ChatGPT does not know 20% of the Spanish lexicon and makes mistakes in the remaining 80%

by time news

2023-11-14 10:45:05

According to data from OpenAI—the company that created it—every week, one hundred million people use this chatbot to do language-related tasks.

But although this tool is trained to maintain conversations and generate texts, it is known that it can produce answers that seem plausible, but are completely wrong.

To evaluate the performance of ChatGPT and its real capacity, a team of Spanish researchers has developed an application, called ChatWord, that allows evaluating the lexical knowledge of ChatGPT in several languages.

To do this, the team, made up of scientists from the Polytechnic University of Madrid (UPM), together with colleagues from the Carlos III University of Madrid (UC3M) and the University of Valladolid (UVa), used the words collected in the dictionary as reference. of the Royal Spanish Academy and those that appear in the Quixote by Miguel de Cervantes.

The study revealed that of the more than 90,000 words included in the dictionary of the Royal Spanish Academy, the ChatGPT3.5turbo model does not know approximately 20%, that is, about 18,000 words.

In addition, of the remaining 80% of the words in the dictionary and 90% of the words in the QuixoteChatGPT made errors in about 5% of the terms.

Very poor knowledge

The study recalls that a Spanish speaker recognizes 30,000 words on average, that is, almost a third of the Spanish lexicon, a figure that may seem poor compared to that of a machine, the authors warn.
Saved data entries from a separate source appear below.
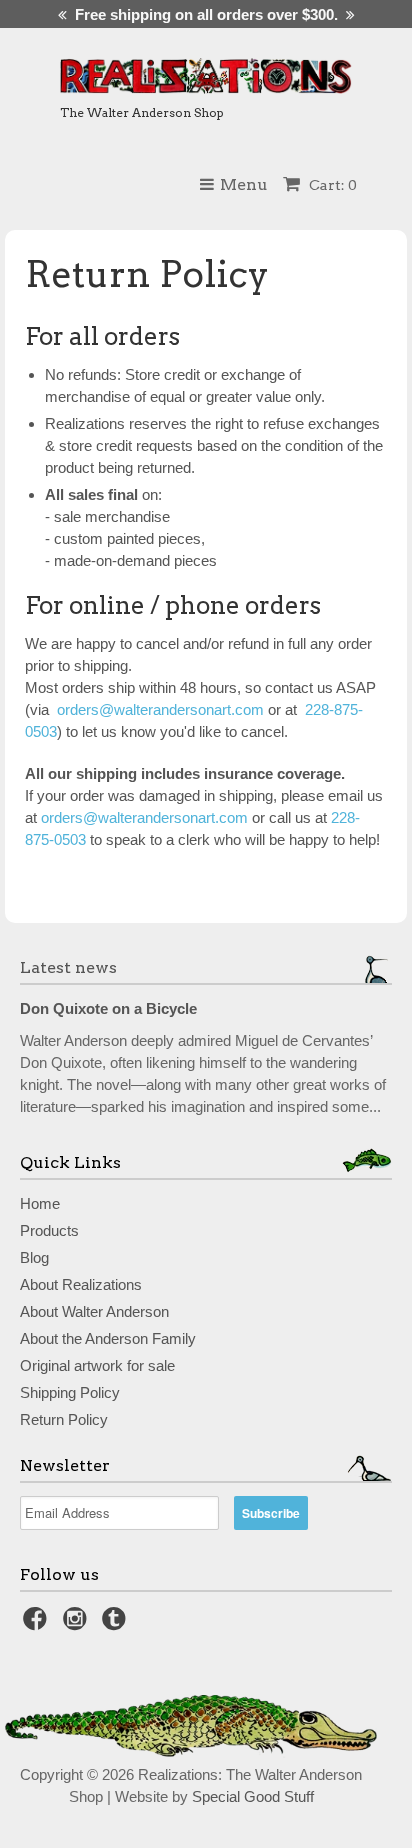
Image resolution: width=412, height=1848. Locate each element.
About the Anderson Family (108, 1338)
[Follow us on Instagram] (78, 1624)
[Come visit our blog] (117, 1624)
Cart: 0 (331, 185)
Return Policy (64, 1419)
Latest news (68, 967)
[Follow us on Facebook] (38, 1624)
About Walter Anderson (94, 1311)
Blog (34, 1257)
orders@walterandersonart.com (144, 817)
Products (49, 1230)
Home (40, 1203)
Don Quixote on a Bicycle (108, 1008)
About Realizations (81, 1284)
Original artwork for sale (97, 1365)
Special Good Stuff (253, 1796)
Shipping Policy (70, 1392)
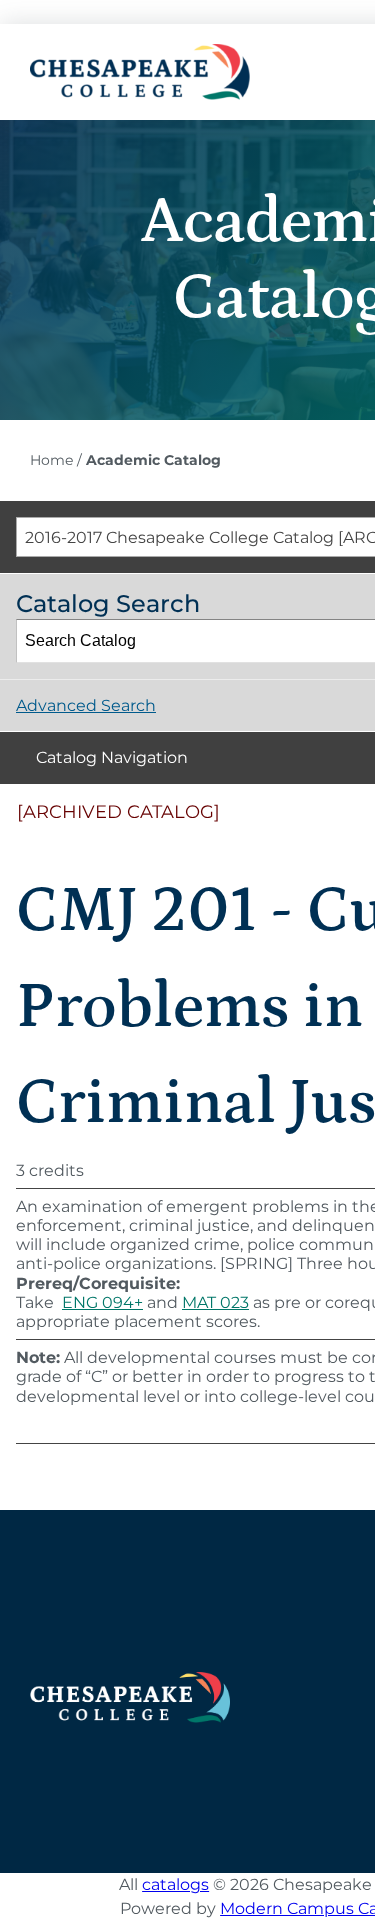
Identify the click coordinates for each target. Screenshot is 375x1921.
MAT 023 (215, 1302)
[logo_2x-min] (140, 51)
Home (51, 460)
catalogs (175, 1884)
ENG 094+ (102, 1302)
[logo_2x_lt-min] (130, 1679)
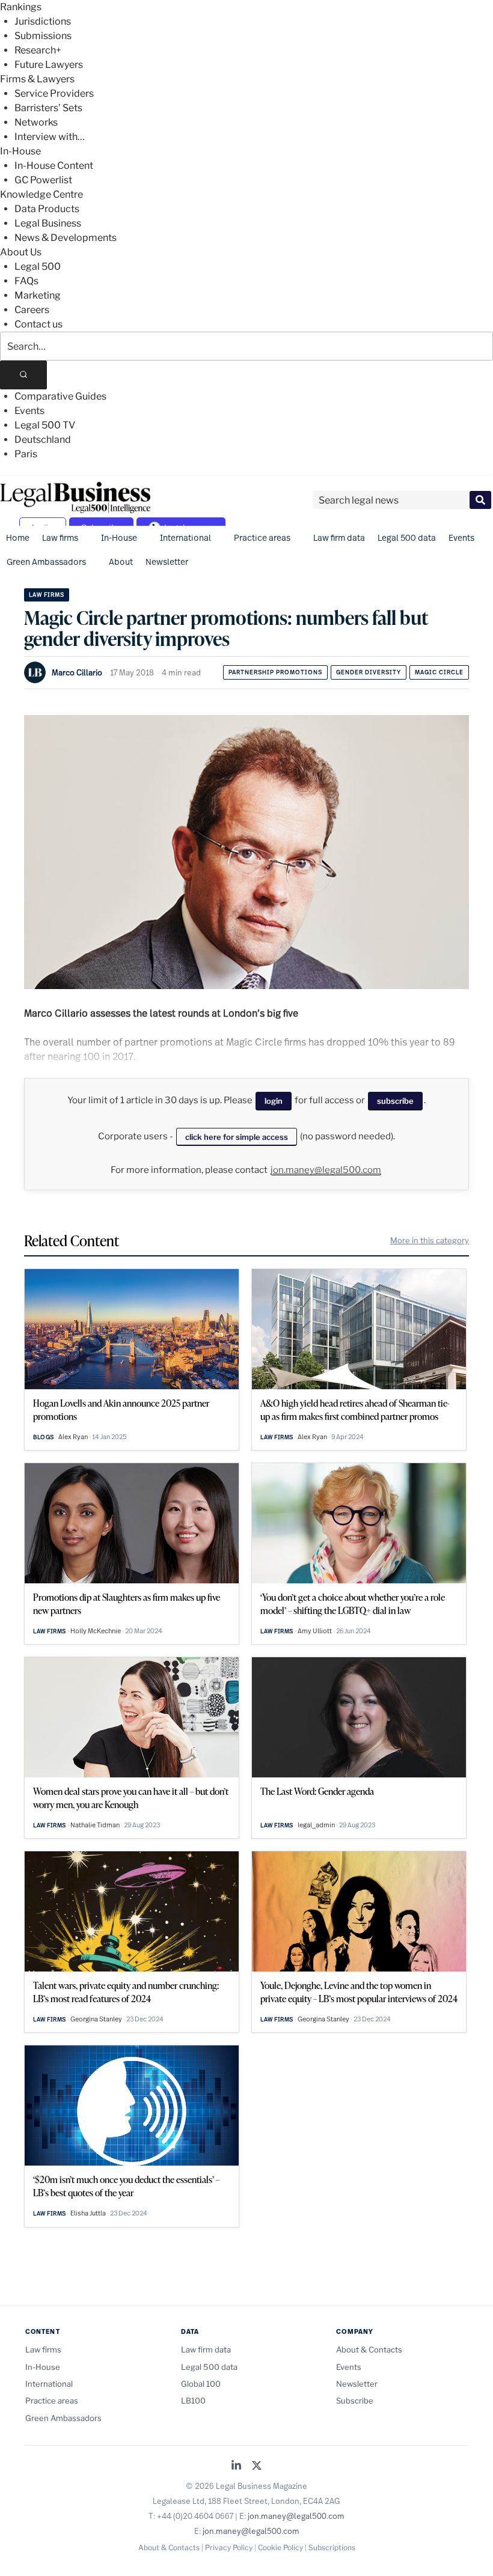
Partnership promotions (275, 672)
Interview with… (49, 136)
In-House (20, 151)
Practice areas (262, 537)
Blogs (43, 1437)
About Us (20, 252)
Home (17, 537)
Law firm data (339, 537)
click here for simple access (236, 1137)
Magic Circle (439, 672)
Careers (31, 309)
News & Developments (65, 237)
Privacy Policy (229, 2547)
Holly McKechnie (95, 1631)
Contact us (38, 324)
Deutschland (42, 439)
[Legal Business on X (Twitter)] (256, 2466)
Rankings (20, 7)
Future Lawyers (48, 64)
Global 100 (201, 2384)
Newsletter (166, 561)
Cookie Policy (280, 2547)
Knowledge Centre (41, 194)
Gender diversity (368, 672)
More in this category (429, 1240)
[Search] (23, 375)
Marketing (37, 295)
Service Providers (54, 93)
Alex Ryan (73, 1437)
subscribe (395, 1101)
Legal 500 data (407, 537)
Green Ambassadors (46, 561)
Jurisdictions (42, 21)
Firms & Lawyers (37, 79)
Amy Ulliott (315, 1631)
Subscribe (354, 2400)
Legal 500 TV (44, 425)
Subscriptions (331, 2547)
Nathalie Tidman (95, 1825)
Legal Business (47, 223)
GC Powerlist (43, 180)
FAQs (26, 281)
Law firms (60, 537)
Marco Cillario (77, 672)
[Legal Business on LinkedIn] (236, 2466)
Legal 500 (37, 266)
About (121, 561)
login (274, 1101)
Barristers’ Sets (48, 108)
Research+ (37, 50)
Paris (25, 454)
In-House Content (53, 165)
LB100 (193, 2400)
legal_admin (316, 1825)
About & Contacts (369, 2349)
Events (29, 410)
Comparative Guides (60, 396)
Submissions (43, 35)
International (185, 537)
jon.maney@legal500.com (326, 1170)
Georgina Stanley (96, 2019)
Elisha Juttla (88, 2213)
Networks (36, 122)
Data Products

“As often happens with artificial intelligence systems, all that glitters is not gold, and when analyzing the meanings that ChatGPT gives of the words, we see that there is a non-negligible percentage in which the meaning it indicates is incorrect,” he explains. Javier Conde, assistant professor at the Higher Technical School of Telecommunications Engineers (ETSIT) of the UPM and co-author of the work.

“Perhaps ChatGPT is not as wise today as it seems,” he adds.

Furthermore, the study recalls that large language models (LLMs), based on artificial intelligence and designed to process and understand natural language on a huge scale —⁠such as ChatGPT⁠— do not use words that do not they know

But for Pedro Reviriego, professor at the ETSIT and co-author of the research, the data is worrying because, if these systems only use the words they know, a scenario in which the newly generated content has an increasingly smaller number is “very feasible.” of different words”, and of little lexical richness, he warns.

The ChatWords app is a publicly accessible system, designed to be easy to use and expand.

Researchers want to evaluate other languages ​​and LLMs to better understand the lexical knowledge that AI tools have and how it evolves as new versions and tools appear.